Aureal and VLSI Offer Full HRTF-Based Binaural Surround Sound for PC’s

Las Vegas, CA. 3D Audio is attracting a lot of attention at the COMDEX Fall’96 exhibition (Nov.18-22) in Las Vegas. The playing field is getting cluttered, as chip manufacturers and audio technology labs step up to grab a share of the add-on sound card market, which is projected to 160 million units by the year 2000.
[SoundBlaster Logo]

The Sound Blaster® standard developed by Creative Labs dominates the PC sound card market today, with about 70% of the installed user base. Most of Creative’s competitors are pitching “3D” sound of some form, supported by Microsoft’s DirectX and DirectSound API’s, to differentiate themselves from Sound Blaster’s dominance (the DirectSound API provides a hardware abstraction layer so developers don’t have to write hardware-specific code).

3D audio comes in several flavors. The standard implementation of 3D PC sound involves enhancement of the stereo field as heard through two speakers, and COMDEX has offered a look at new implementations of this approach from several companies, including Yamaha, Philips, Chromatic Research, S3, Oak Technology, SRS, QSound, and the Sound Blaster folks themselves (with “3D Positional Audio” on the new AWE64 series cards).

At the high end you get binaural simulation (requiring headphone listening for best results) of fully spherical sound localization. This requires complex realtime filtering of the audio signal based on detailed measurements of actual hearing response in the ear. For several years, this has been the domain of extremely expensive DSP systems: for example, a professional system introduced earlier this month at the AES Convention in Los Angeles by Central Research Laboratories (UK) was priced between $40K – $85K (US) depending on the I/O configuration.

At COMDEX, two manufacturers are demonstrating chips that offer HRTF-based spatialized sound for low-cost sound cards.

Aureal Semiconductor won good reviews for the sound quality of its chip set when it was demonstrated at the AES Convention, and the company is getting a similar response from the less-discriminating (audio-wise) audience at COMDEX. The chip set features Aureal’s ASP301, an optimized DSP engine that provides the company’s Aureal 3D (A3D) spatialization and accelaration support of the DirectSound API; and the ASP311 PCI bus interface chip. The chip set is positioned as an OEM upgrade to existing Sound Blaster cards.

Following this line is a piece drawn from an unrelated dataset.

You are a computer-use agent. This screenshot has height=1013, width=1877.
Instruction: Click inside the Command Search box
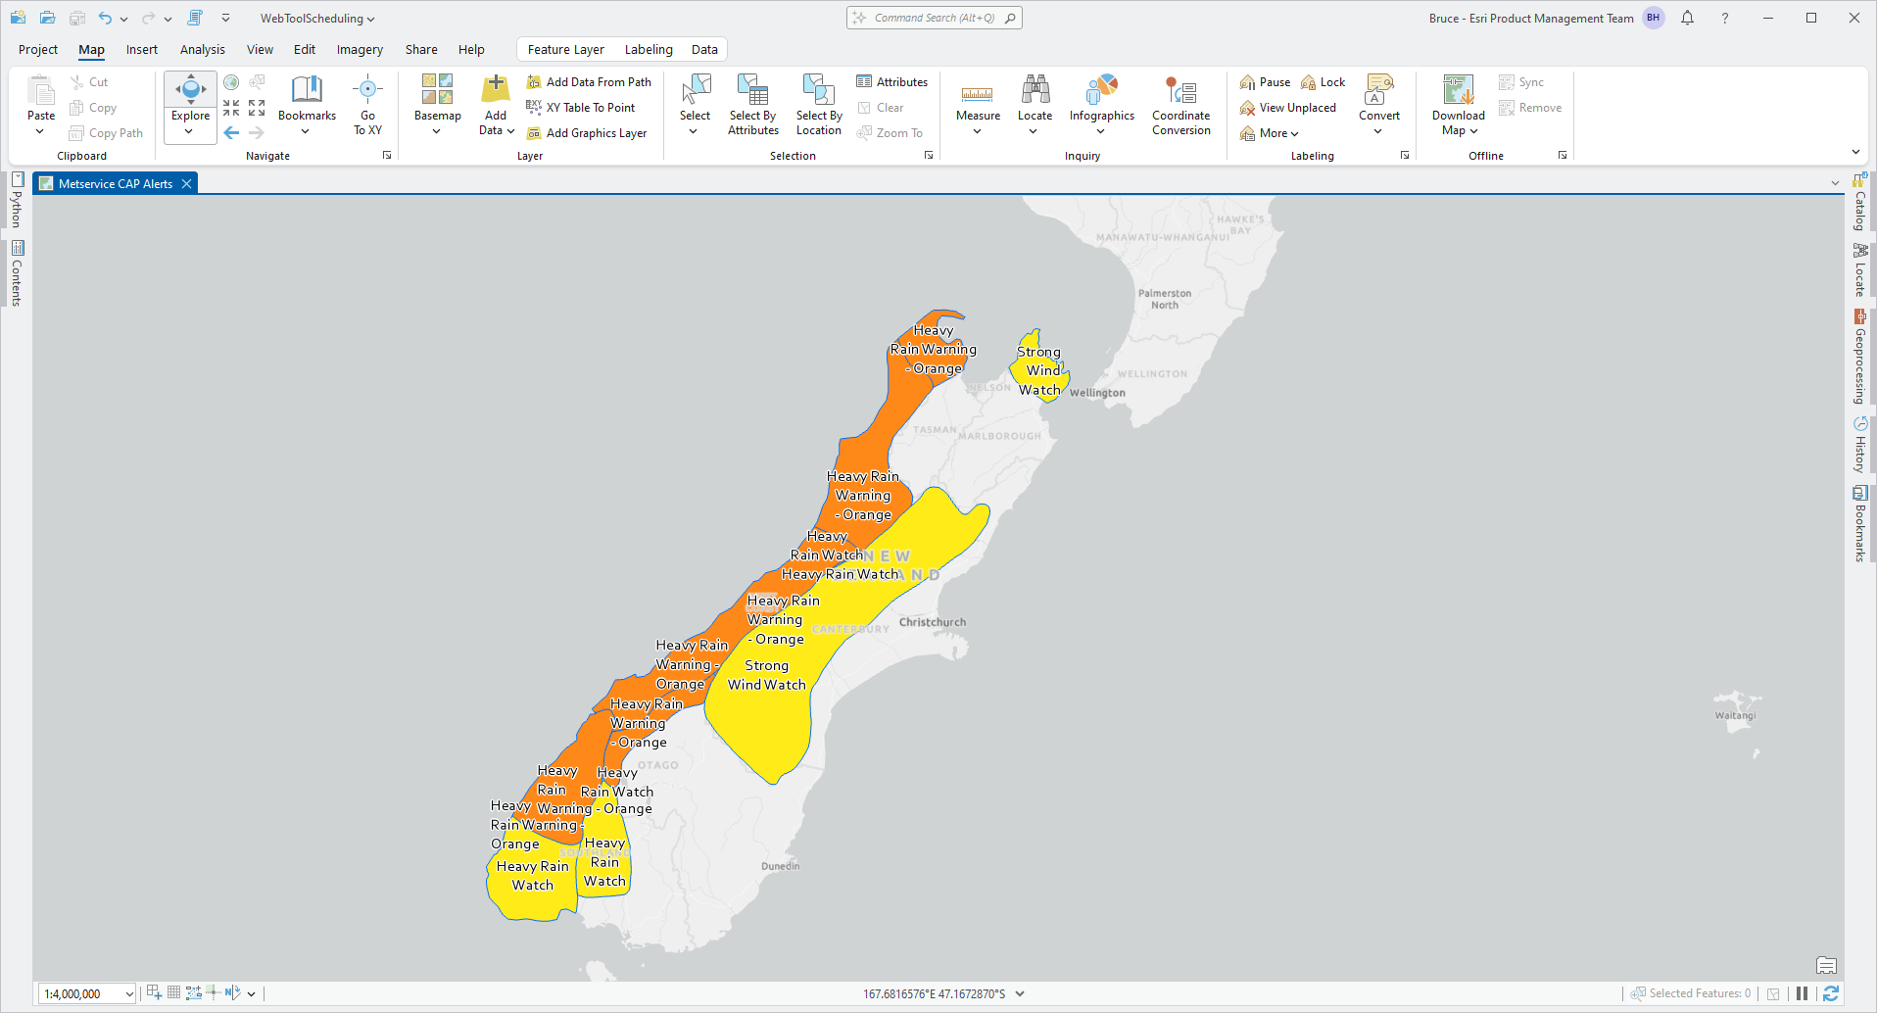pyautogui.click(x=933, y=17)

A3D was originally developed under NASA funding, for use in flight simulators, and later developed commercially by Aureal subsidiary Crystal River Engineering (as the Convolvotron™). The 301/311 combo is capable of processing up to 32 DirectSound audio streams simultaneously, and up to eight independent 3D sound sources. Aureal is currently shipping reference design boards and samples, with production chips scheduled for February 1997.

Also at COMDEX, VLSI Technology Inc. introduced its SongBird 3D™ DirectSound Accelerator chip (VL82C829), featuring VLSI’s ActiSound™ positional 3D audio. Like the Aureal chip, this one functions as part of a set. The main SongBird processor is the DSP HRTF engine, with interfaces to Dolby AC3 and MPEG audio processors, plus a separate AC’97 codec made by Sigma Tel.

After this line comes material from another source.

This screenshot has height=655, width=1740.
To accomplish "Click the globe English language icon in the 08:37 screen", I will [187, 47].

SongBird also comes with an audio hardware developer’s toolkit called SoundSuite™ (developed by EuPhonics Inc.). SoundSuite is supplied with DirectX drivers for the SongBird chip, supporting the Microsoft DirectSound API. The firmware provides 3D audio positioning, spatial enhancement, DVD audio decoding, wavetable synthesis, audio effects, and Sound Blaster compatible music synthesis.

A SoundSuite development environment is available now, and chip samples will be available in early 1997. The processor will be available in production quantities in the 2nd quarter of 1997, priced at $25 in lots of 10,000.